Head of Heritage Recording and Archaeology at Historic Environment Scotland

Rebecca Jones was Head of Archaeology and World Heritage at Historic Environment Scotland. She then took a position as Director of Alumni Relations before being appointed Keeper of Scottish History and Archaeology at National Museums Scotland in 2024.

== Career ==
Jones studied for an undergraduate degree in Ancient History and Archaeology at the University of Newcastle. In 1999-2000 she worked at Aberystwyth University with Jeffrey Davies, which resulted in the publication of the volume Roman Camps in Wales and the Marches in 2006. Jones completed her PhD at the University of Glasgow in 2006 entitled "The temporary encampments of the Roman army in Scotland ", supervised by Bill Hanson. Prior to her role at Historic Environment Scotland, Jones worked for the Royal Commission on the Ancient and Historical Monuments of Scotland. Jones is co-Chair of the International Congress of Roman Frontier Studies. She published a major monograph entitled Roman Camps in Scotland in 2011. Her 2012 book Roman Camps in Britain won the Current Archaeology Book of the Year award 2013.

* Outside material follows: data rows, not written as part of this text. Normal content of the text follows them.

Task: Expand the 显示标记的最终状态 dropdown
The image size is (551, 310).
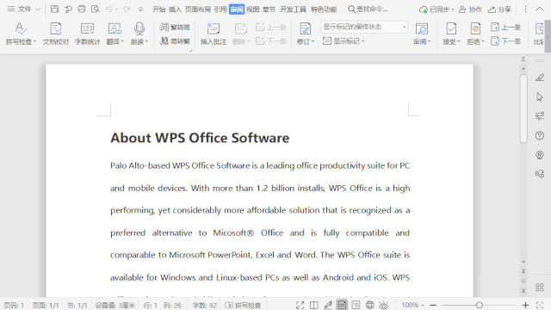Action: 364,27
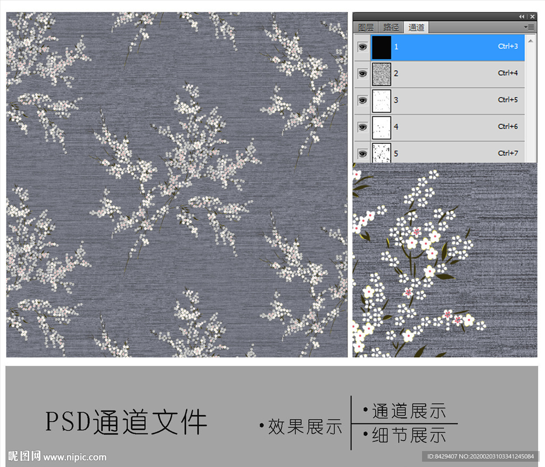Toggle the eye icon for channel 3
Viewport: 545px width, 467px height.
click(x=362, y=100)
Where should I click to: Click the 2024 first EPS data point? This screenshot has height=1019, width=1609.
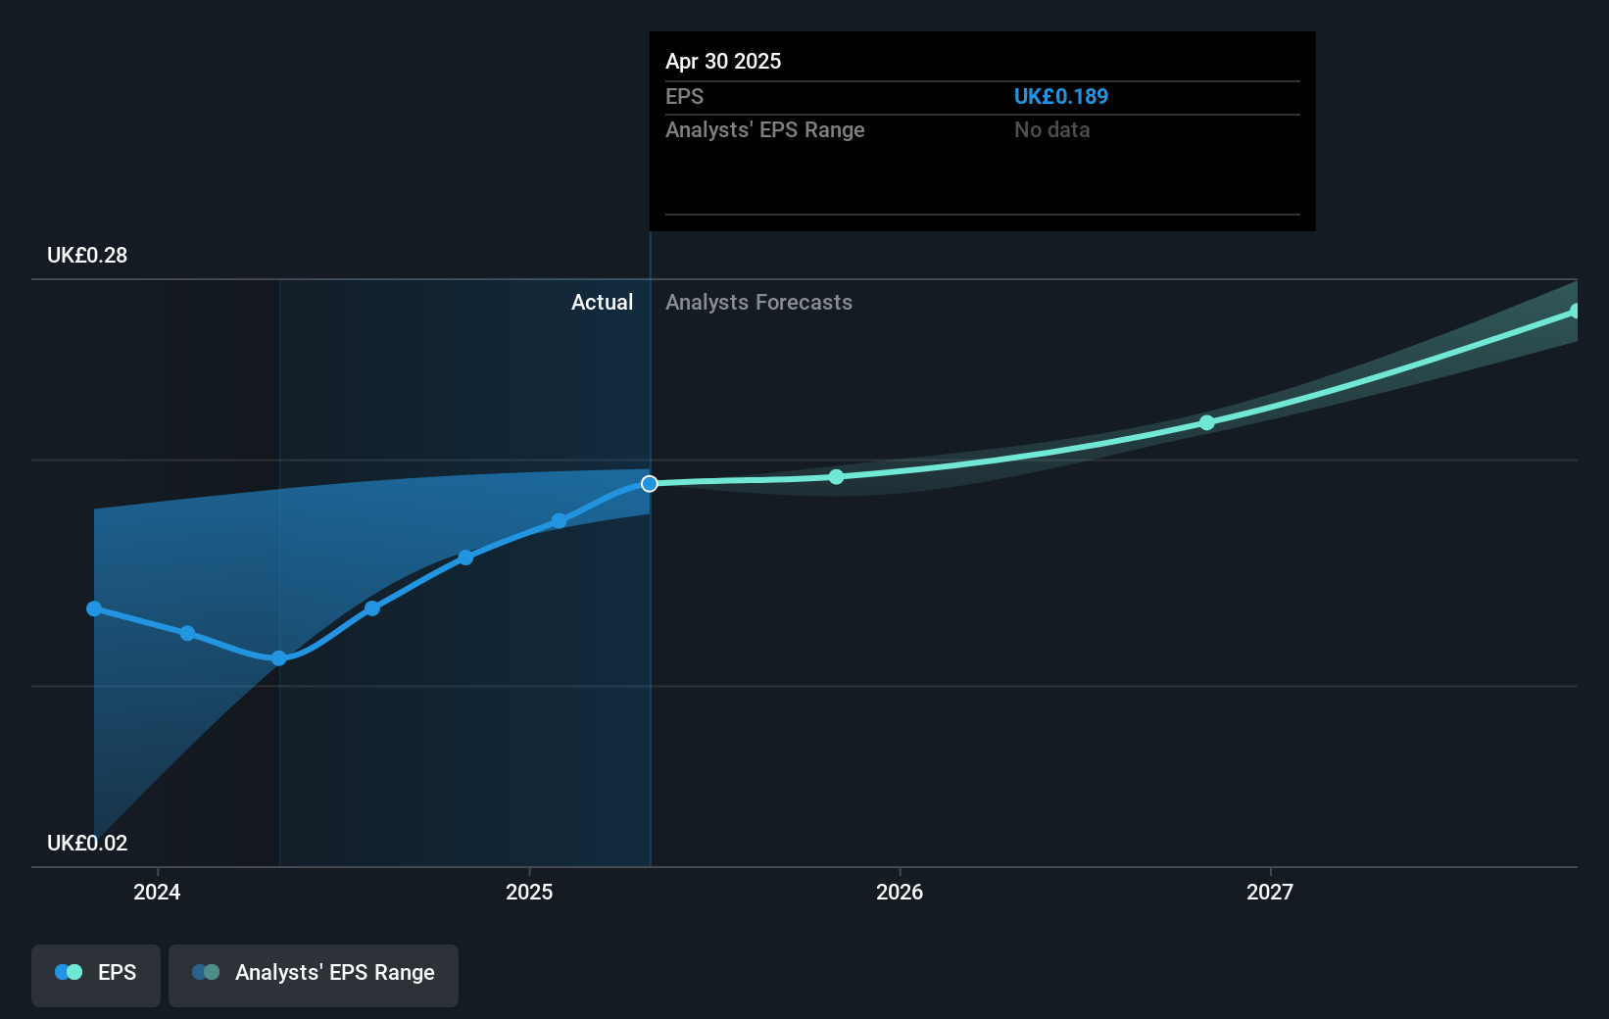(x=93, y=608)
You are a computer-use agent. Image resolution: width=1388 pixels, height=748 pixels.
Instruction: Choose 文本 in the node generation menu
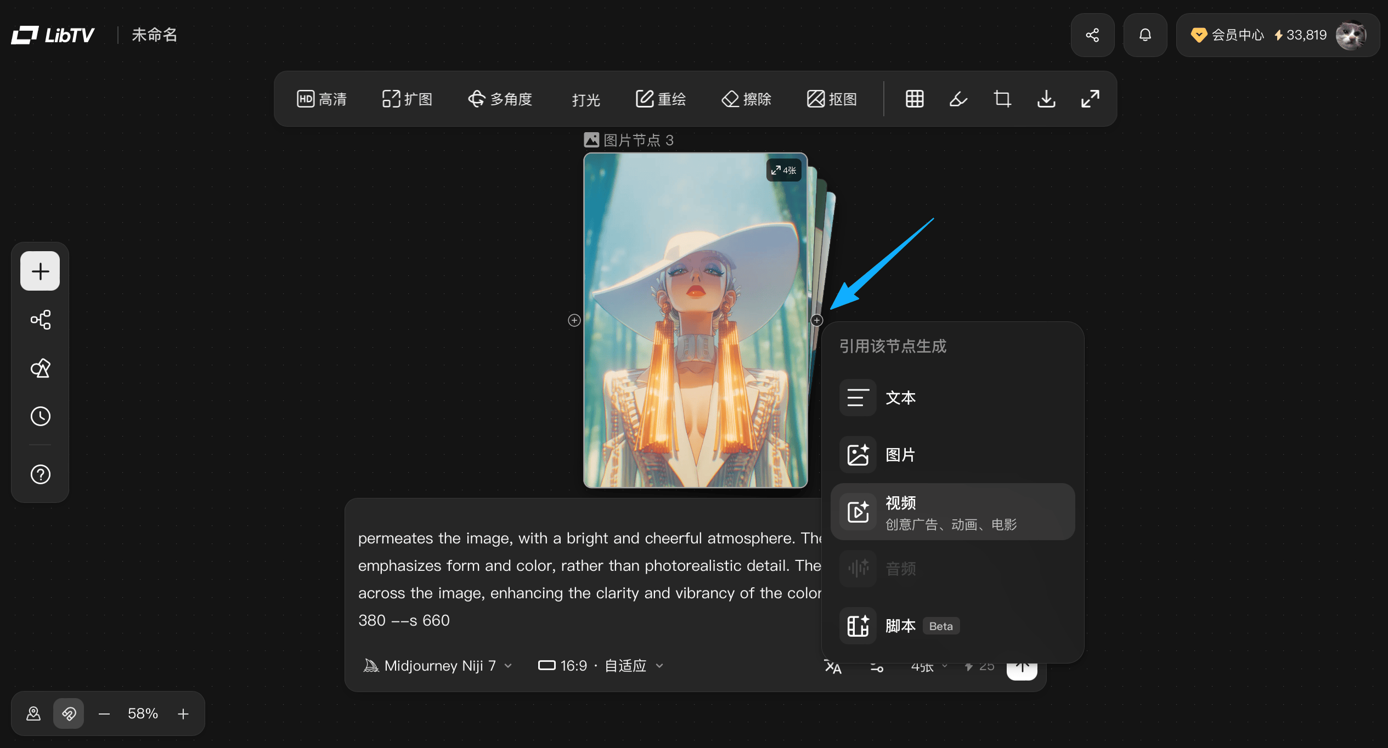click(952, 398)
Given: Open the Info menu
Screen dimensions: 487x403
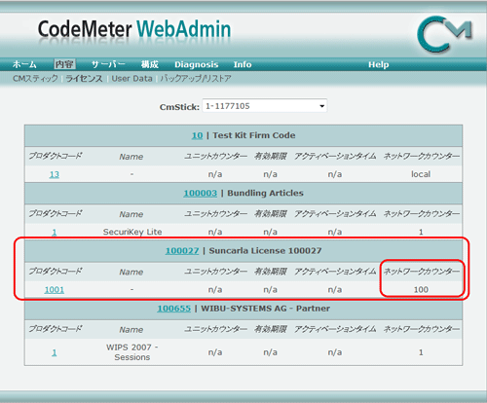Looking at the screenshot, I should 243,64.
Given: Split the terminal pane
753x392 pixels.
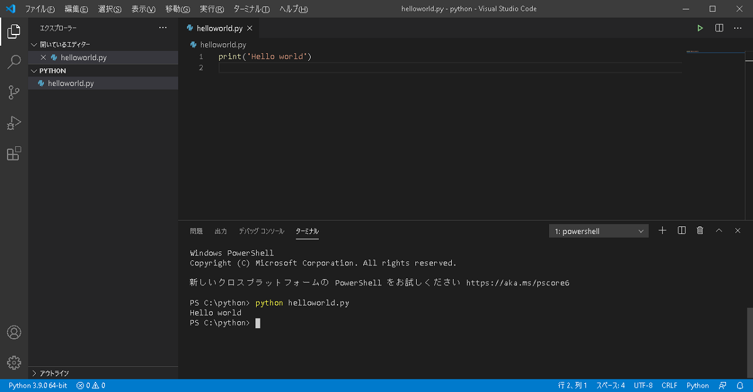Looking at the screenshot, I should point(681,230).
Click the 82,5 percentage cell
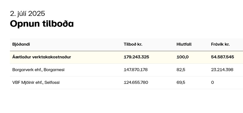The height and width of the screenshot is (113, 243). tap(181, 70)
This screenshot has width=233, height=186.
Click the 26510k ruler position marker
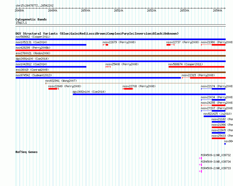tap(119, 10)
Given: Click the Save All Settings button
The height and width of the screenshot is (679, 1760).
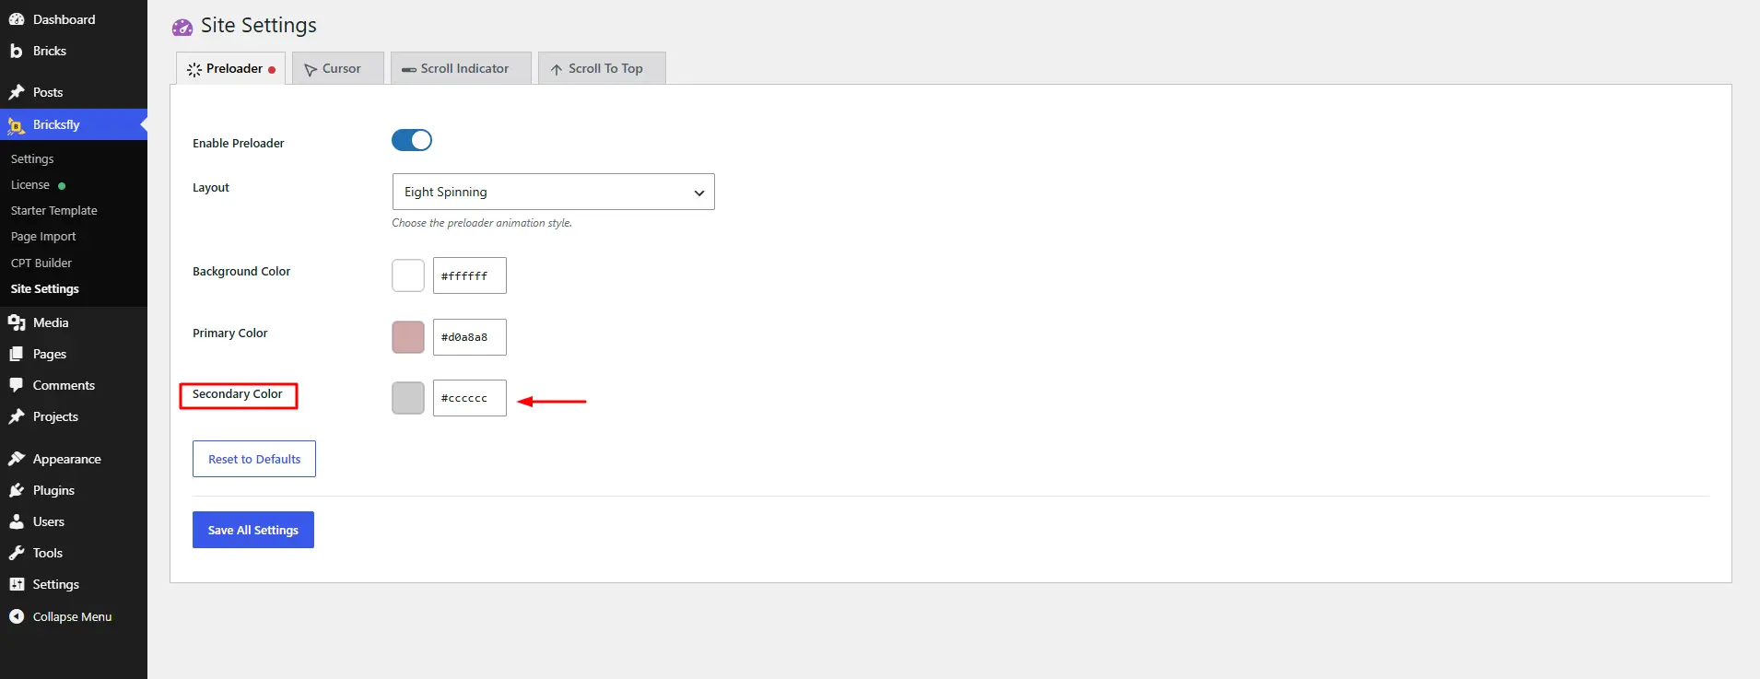Looking at the screenshot, I should coord(253,530).
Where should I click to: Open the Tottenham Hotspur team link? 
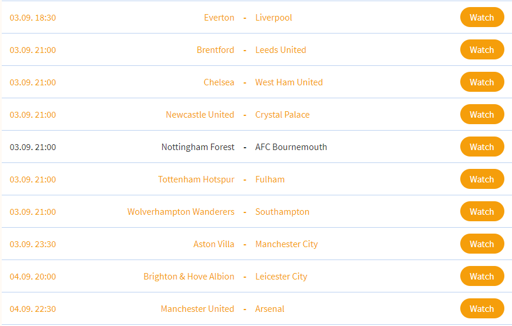[196, 179]
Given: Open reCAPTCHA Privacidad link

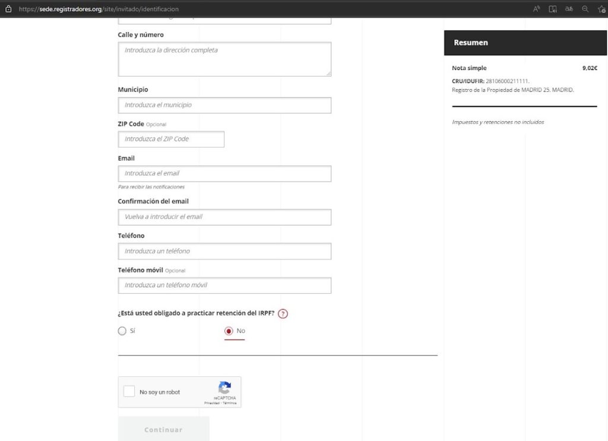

== Selected publications ==

- Davies, J., and Jones, R. 2006. Roman Camps in Wales and the Marches. University of Wales Press.
- Jones, R.H. 2011. Roman Camps in Scotland. Edinburgh: Society of Antiquaries of Scotland.
- Jones, R.H. 2012. Roman Camps in Britain. Stroud: Amberley Pub.
- Owen, K. and Jones, R. 2019 Presenting an Archaeology for Everyone: Changing our approach to publicly funded archaeological investigation in Scotland, Internet Archaeology 51.